--- Information provided ---
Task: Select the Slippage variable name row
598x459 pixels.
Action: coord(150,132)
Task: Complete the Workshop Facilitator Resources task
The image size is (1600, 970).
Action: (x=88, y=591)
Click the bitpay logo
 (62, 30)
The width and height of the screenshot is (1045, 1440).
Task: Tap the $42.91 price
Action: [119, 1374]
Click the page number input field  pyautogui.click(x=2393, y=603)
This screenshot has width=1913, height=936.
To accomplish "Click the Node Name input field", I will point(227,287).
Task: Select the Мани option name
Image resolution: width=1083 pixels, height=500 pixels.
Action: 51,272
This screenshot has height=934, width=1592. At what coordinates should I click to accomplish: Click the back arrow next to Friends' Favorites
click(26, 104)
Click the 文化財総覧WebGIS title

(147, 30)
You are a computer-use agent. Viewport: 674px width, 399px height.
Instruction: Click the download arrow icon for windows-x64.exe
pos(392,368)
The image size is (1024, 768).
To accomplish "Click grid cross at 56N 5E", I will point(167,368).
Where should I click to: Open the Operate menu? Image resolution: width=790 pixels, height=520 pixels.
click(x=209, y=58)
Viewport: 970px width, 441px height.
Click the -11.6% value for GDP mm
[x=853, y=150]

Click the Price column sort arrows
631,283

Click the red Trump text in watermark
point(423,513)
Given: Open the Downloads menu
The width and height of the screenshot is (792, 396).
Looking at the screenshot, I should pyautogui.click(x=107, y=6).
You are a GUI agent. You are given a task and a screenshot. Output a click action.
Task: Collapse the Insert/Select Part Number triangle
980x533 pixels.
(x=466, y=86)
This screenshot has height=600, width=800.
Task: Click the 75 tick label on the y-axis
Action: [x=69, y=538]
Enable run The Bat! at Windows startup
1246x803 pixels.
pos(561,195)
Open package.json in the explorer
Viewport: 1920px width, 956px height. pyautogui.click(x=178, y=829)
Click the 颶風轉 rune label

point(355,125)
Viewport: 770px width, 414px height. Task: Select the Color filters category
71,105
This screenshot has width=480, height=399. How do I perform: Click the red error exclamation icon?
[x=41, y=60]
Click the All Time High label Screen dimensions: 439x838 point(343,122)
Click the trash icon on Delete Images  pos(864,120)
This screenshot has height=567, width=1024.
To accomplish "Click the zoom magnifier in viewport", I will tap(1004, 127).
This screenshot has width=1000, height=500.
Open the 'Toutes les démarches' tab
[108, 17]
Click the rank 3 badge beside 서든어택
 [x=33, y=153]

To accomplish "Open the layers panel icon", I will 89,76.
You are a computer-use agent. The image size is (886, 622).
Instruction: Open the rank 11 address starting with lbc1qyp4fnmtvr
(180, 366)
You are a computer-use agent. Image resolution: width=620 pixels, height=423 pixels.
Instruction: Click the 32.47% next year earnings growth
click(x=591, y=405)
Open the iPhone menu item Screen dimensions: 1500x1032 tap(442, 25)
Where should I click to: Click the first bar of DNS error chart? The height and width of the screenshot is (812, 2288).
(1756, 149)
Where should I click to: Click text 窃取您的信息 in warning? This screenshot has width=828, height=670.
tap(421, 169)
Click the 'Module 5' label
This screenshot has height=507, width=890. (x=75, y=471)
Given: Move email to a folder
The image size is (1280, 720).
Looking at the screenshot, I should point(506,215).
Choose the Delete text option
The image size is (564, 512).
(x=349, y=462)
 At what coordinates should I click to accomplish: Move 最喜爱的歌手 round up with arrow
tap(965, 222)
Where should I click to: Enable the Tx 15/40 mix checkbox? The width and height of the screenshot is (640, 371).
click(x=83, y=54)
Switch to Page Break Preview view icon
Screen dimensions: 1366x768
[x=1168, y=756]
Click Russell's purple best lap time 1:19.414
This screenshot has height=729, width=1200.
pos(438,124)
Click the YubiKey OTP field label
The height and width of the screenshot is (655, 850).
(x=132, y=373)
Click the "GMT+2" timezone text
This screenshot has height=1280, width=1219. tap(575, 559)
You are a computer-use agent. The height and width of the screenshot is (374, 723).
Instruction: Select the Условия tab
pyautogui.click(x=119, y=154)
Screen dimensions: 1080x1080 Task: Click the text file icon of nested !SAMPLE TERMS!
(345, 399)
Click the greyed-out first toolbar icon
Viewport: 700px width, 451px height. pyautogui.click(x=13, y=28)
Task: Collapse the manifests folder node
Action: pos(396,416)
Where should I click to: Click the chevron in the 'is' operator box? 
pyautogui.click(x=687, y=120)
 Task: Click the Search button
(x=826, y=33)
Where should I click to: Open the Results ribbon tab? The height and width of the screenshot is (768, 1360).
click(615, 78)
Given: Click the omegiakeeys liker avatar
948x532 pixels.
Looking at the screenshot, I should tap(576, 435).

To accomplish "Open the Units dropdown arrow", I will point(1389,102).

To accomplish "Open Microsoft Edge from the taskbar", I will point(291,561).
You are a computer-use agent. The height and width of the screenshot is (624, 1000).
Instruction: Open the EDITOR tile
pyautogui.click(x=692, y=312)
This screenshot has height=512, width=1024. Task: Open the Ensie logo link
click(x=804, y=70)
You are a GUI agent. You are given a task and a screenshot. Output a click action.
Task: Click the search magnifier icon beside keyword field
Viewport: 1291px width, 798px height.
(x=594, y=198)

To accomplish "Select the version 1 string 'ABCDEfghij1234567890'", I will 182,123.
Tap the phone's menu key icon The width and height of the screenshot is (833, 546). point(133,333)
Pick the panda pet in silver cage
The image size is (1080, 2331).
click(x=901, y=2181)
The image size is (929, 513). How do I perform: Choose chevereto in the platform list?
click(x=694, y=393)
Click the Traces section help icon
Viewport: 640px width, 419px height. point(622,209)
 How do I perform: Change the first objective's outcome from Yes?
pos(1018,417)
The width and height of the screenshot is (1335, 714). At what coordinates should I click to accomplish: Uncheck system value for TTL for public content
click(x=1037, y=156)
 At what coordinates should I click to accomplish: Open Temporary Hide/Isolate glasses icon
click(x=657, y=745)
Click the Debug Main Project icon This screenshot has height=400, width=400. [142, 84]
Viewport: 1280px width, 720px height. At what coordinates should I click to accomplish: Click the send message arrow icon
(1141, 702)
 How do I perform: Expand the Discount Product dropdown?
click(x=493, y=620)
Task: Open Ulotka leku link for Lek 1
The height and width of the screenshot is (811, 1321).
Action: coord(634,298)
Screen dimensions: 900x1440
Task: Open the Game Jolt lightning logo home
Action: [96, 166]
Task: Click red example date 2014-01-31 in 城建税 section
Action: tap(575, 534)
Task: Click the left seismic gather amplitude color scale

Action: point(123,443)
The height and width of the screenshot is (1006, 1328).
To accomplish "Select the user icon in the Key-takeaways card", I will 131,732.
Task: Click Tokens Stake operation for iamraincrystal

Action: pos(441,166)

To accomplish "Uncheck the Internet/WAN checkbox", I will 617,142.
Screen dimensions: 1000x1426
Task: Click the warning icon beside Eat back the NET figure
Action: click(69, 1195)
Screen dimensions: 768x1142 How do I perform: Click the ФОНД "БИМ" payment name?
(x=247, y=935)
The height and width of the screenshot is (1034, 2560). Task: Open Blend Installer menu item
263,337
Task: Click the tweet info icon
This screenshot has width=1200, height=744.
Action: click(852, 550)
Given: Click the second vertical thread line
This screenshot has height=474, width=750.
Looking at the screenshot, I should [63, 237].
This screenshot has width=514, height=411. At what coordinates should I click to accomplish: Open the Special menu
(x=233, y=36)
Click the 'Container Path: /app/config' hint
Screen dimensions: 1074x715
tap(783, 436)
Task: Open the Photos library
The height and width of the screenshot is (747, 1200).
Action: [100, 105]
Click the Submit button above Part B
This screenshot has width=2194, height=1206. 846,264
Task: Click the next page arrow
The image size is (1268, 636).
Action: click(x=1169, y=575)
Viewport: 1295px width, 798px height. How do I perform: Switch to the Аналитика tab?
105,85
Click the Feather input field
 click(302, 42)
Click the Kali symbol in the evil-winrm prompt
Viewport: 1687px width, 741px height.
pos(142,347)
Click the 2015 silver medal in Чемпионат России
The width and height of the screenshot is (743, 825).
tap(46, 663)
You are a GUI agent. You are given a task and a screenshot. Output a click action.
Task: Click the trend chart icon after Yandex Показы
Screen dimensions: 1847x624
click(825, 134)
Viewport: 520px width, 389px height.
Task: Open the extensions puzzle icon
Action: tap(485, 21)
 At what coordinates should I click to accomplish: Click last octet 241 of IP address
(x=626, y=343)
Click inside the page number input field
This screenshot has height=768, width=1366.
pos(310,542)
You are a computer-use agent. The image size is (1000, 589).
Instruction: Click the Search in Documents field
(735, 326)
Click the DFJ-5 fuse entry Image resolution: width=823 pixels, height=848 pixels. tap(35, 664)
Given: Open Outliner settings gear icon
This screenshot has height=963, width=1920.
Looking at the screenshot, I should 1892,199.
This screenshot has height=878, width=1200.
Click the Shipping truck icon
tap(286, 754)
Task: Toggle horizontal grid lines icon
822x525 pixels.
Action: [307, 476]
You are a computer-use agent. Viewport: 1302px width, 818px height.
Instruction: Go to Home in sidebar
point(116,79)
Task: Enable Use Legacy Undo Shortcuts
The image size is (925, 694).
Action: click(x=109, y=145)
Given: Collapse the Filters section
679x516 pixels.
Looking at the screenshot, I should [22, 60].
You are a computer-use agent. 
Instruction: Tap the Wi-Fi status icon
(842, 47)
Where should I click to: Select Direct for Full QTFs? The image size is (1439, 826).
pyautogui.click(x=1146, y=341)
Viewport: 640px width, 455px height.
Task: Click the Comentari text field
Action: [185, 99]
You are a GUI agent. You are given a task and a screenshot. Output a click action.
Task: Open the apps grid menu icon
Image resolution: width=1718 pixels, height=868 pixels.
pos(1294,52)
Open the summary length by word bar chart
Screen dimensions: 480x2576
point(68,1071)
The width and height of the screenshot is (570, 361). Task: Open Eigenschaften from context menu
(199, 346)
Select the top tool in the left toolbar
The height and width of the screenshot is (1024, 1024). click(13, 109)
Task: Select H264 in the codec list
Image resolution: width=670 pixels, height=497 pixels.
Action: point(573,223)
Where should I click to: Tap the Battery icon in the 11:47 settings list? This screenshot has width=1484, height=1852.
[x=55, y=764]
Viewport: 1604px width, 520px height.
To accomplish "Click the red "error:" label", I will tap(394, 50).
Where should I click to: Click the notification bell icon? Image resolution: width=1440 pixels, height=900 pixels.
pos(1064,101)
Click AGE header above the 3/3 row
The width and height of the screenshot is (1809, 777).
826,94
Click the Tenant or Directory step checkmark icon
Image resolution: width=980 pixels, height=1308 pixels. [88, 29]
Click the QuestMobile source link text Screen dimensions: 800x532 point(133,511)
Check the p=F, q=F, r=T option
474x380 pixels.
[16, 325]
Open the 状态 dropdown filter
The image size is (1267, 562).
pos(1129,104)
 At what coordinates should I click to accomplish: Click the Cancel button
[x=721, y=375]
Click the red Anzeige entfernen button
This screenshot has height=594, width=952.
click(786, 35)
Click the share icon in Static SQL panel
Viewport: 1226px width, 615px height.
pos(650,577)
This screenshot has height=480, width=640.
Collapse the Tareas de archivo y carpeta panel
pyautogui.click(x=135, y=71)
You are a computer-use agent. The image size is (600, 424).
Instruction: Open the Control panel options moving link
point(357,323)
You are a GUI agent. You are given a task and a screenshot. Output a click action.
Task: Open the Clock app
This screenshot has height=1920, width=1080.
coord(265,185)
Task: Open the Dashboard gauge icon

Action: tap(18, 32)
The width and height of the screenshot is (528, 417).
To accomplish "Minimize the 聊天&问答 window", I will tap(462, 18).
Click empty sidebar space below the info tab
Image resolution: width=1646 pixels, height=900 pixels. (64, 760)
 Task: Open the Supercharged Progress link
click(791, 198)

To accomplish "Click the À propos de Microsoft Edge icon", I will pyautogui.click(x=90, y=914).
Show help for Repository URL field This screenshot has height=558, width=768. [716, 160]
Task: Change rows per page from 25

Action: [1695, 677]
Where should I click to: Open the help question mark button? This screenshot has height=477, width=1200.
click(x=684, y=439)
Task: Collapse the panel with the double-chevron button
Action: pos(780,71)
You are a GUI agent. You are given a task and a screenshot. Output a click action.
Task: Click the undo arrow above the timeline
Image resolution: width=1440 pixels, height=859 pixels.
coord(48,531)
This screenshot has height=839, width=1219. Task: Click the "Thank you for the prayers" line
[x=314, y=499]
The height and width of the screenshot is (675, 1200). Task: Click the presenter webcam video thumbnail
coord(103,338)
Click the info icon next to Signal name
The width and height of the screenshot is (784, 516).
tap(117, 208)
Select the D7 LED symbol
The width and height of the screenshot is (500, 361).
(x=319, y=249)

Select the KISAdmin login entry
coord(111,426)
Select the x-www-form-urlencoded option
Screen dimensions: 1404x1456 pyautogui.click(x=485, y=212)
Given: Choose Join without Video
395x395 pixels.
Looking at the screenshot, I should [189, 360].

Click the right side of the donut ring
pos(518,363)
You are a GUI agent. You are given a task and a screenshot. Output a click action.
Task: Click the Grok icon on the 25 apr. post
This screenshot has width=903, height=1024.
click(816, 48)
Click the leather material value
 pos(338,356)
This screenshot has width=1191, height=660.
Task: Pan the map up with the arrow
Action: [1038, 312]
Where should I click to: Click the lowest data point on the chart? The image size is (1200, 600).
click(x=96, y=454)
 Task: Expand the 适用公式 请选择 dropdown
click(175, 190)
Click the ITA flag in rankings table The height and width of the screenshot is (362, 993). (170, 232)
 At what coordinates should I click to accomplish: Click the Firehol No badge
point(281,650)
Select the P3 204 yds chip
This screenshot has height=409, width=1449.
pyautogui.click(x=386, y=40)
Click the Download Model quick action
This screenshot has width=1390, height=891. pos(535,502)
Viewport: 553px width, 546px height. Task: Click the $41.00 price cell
---
Extract the lines of the preceding material that run from the line with "The height and width of the screenshot is (675, 1200)." through the line with "Click the ITA", inclusive, reproducing them exactly and adding nothing.

The height and width of the screenshot is (675, 1200). Task: Click the presenter webcam video thumbnail
coord(103,338)
Click the info icon next to Signal name
The width and height of the screenshot is (784, 516).
tap(117, 208)
Select the D7 LED symbol
The width and height of the screenshot is (500, 361).
(x=319, y=249)

Select the KISAdmin login entry
coord(111,426)
Select the x-www-form-urlencoded option
Screen dimensions: 1404x1456 pyautogui.click(x=485, y=212)
Given: Choose Join without Video
395x395 pixels.
Looking at the screenshot, I should [189, 360].

Click the right side of the donut ring
pos(518,363)
You are a GUI agent. You are given a task and a screenshot. Output a click action.
Task: Click the Grok icon on the 25 apr. post
This screenshot has width=903, height=1024.
click(816, 48)
Click the leather material value
 pos(338,356)
This screenshot has width=1191, height=660.
Task: Pan the map up with the arrow
Action: [1038, 312]
Where should I click to: Click the lowest data point on the chart? The image size is (1200, 600).
click(x=96, y=454)
 Task: Expand the 适用公式 请选择 dropdown
click(175, 190)
Click the ITA flag in rankings table The height and width of the screenshot is (362, 993). (170, 232)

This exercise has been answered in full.